# ejb 3.0 vs. jdo vs. hibernate vs. iBatis



## maitscha (16. Jul 2006)

hallo,

ich bin gerade dabei zu evaluieren welcher or-mapper für ein rcp projekt am besten einsetzbar wäre. es handelt sich um ein projekt mit anfangs mal ca. 50 entities und oracle express db.

ich habe bereits ein halbes jahr erfahrung mit hibernate (aus se1). hibernate hat einige gute werkzeuge und ansätze, ich hatte aber teilweise auch probleme damit. vor allem die hibernate tools sind bei mir recht gut angekommen. ich weiß nicht, ob ich es nochmals einsetzen möchte.

ich bin jetzt dabei mir mal jdo und ejb 3.0 anzusehen. mit iBatis hab ich noch überhaupt keine erfahrung.

sun geht ja eher den weg, in zukunft unterstützung für ejb 3.0 zu geben. was ich so gelesen habe, wird ja jdo eher abgegeben, und offizielles persistent framework wird ja ejb 3.0 bleiben, wobei dass ja auch nicht nur für j2ee sondern auch für j2se verwendet werden soll.

ich habe mir einige beispiele zu ejb 3.0 entity beans angesehen, es gefällt mir eigentlich sehr gut, vor allem deswegen, weil sämtliche mappings nicht in einem eigenen xml-files stehen müssen sondern direkt im code mittels annotations gemacht werden. das erhöht meiner meinung nach die übersichtlichkeit.
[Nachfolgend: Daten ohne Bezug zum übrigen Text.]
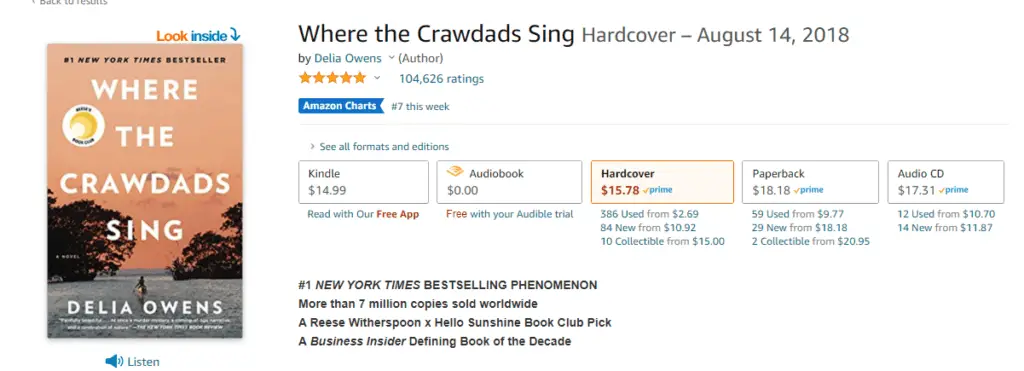Click the Listen speaker icon
Viewport: 1024px width, 371px height.
point(114,361)
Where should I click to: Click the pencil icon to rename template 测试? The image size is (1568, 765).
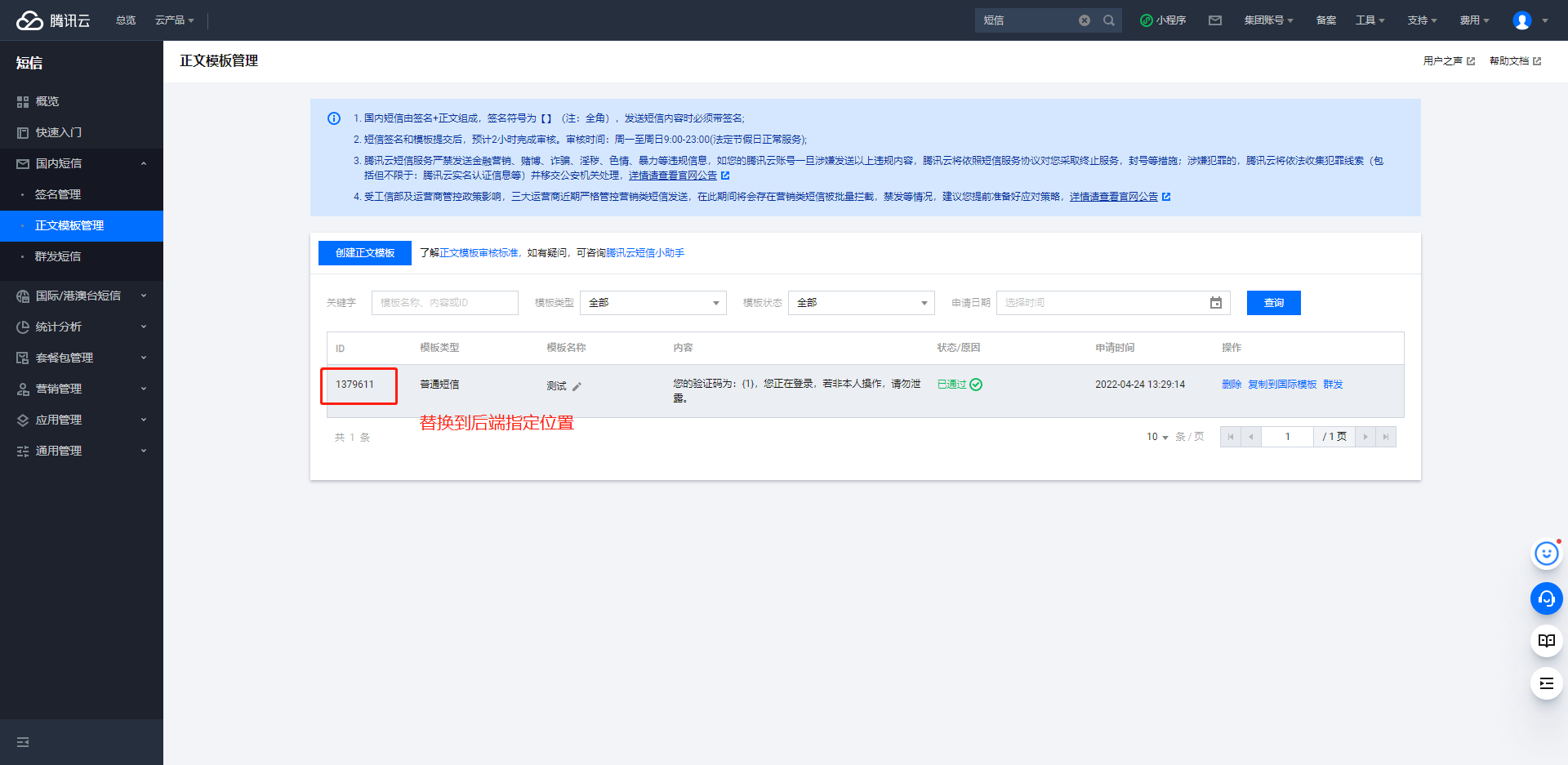point(577,386)
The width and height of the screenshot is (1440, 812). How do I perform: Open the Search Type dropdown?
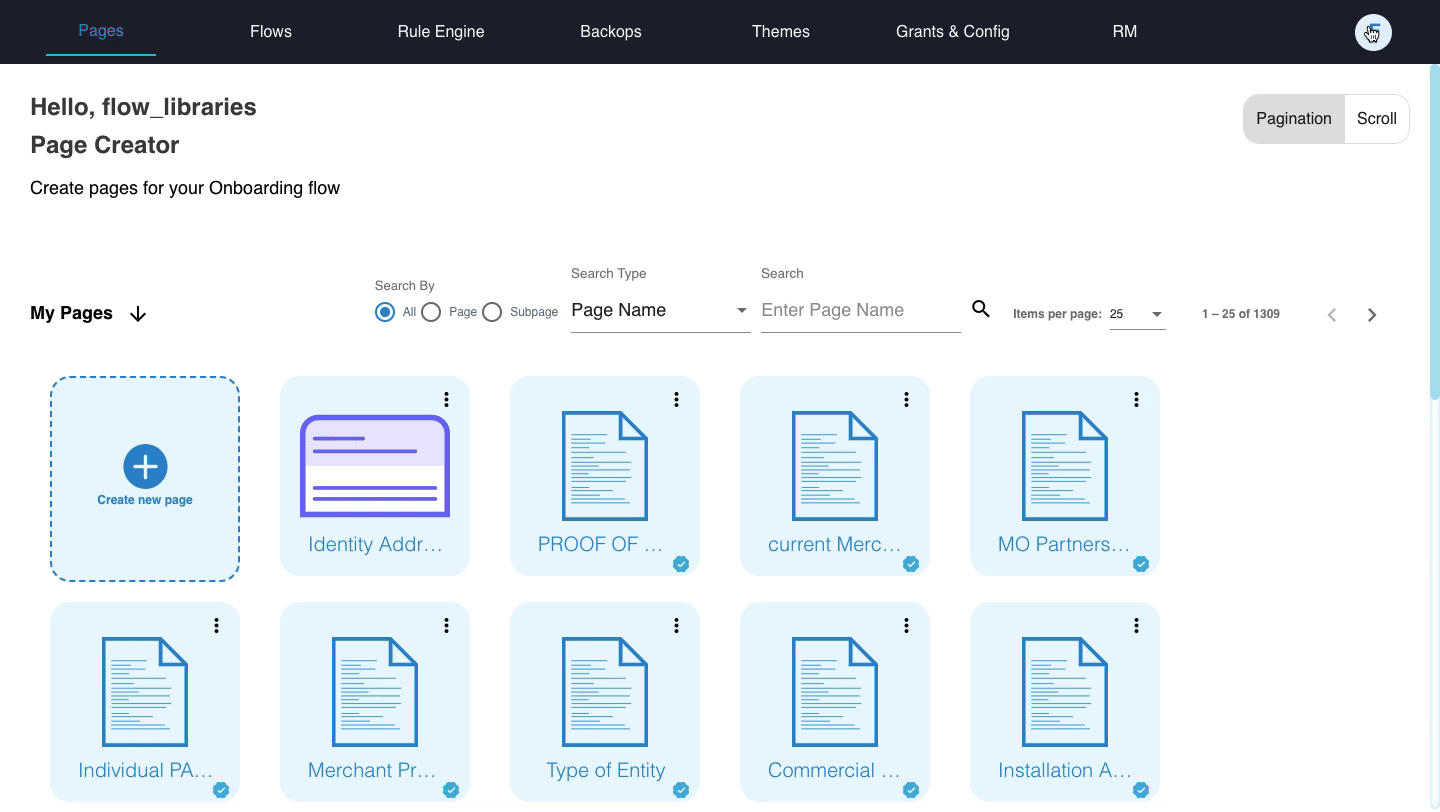click(x=660, y=310)
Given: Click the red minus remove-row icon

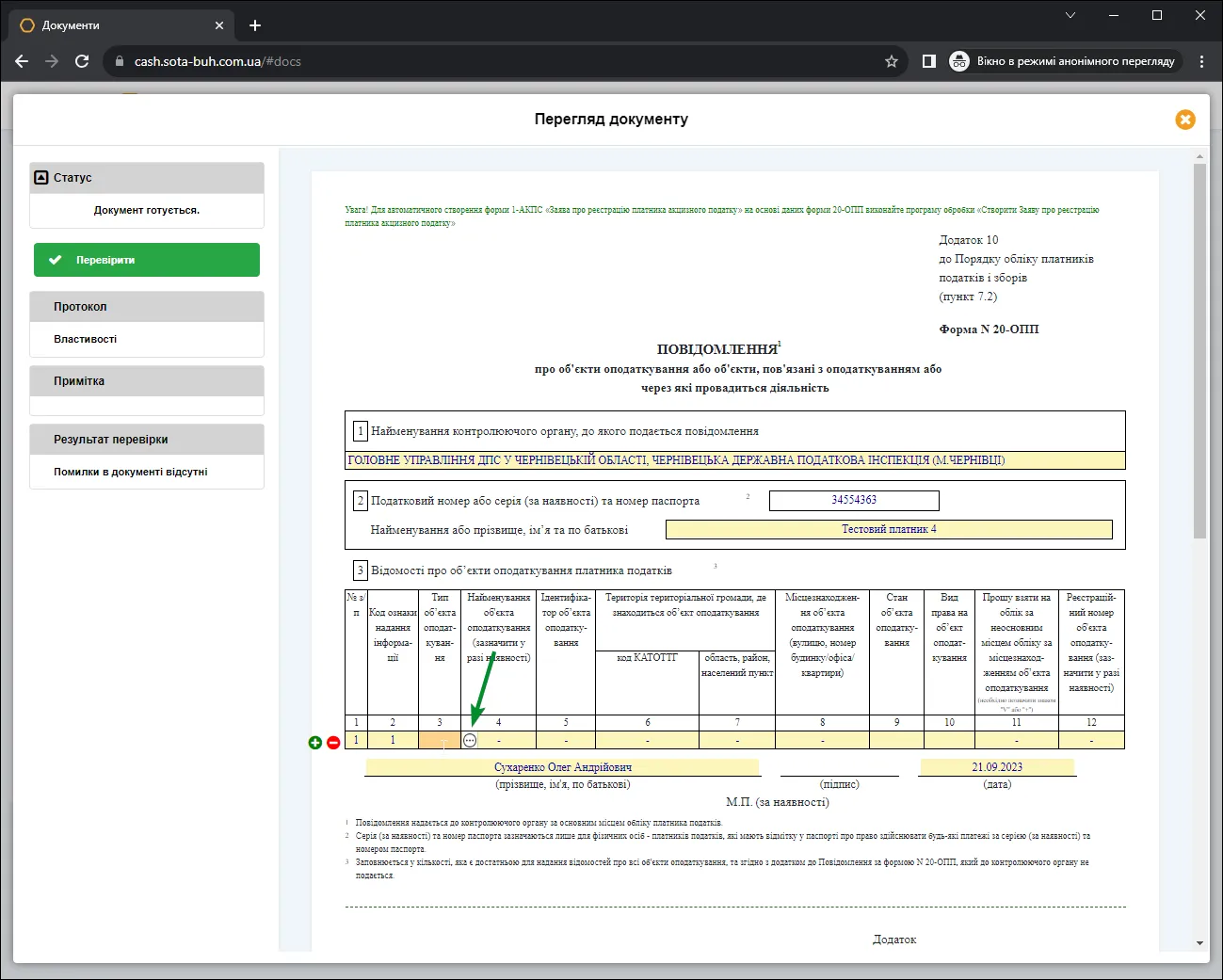Looking at the screenshot, I should point(333,743).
welche erfahrung habt ihr damit? welche or-mapper habt ihr in verwendung bzw. mit welche habt ihr schon gearbeitet?

lg
christoph


----------



## Kumarunster (1. Nov 2006)

Hi,

also ich kann nur das Java Persistence API (Entity JavaBeans 3.0) ans Herz legen. Habe nur sehr gute Erfahrungen damit gemacht. Du kannst problemlos die JPA-Implementierung, ohne den Änderungen an deinem Sourcecode, tauschen. Ich habe JPA von TopLink und Hibernate ausprobiert und bin beim Hibernate EntityManager schließlich gelandet.

Wie gesagt, gefällt mir sehr und von der Performance her ist es sogar unter Umständen besser als Hibernate selbst, obwohl Hibernate EntityManager darauf aufsetzt.

Viele Grüße, Kolja


----------



## Tokka (6. Jan 2007)

Wenn ich die Java Persistence API nuzen möchte, muss ich dann auch ein ApplicationServer einsetzen?? (Für EJB brauche ich den ja normalerweise)


----------



## bronks (6. Jan 2007)

Tokka hat gesagt.:
			
		

> Wenn ich die Java Persistence API nuzen möchte, muss ich dann auch ein ApplicationServer einsetzen?? (Für EJB brauche ich den ja normalerweise)


Von JBoss gibt es EJB3.0 auch als standalone.


----------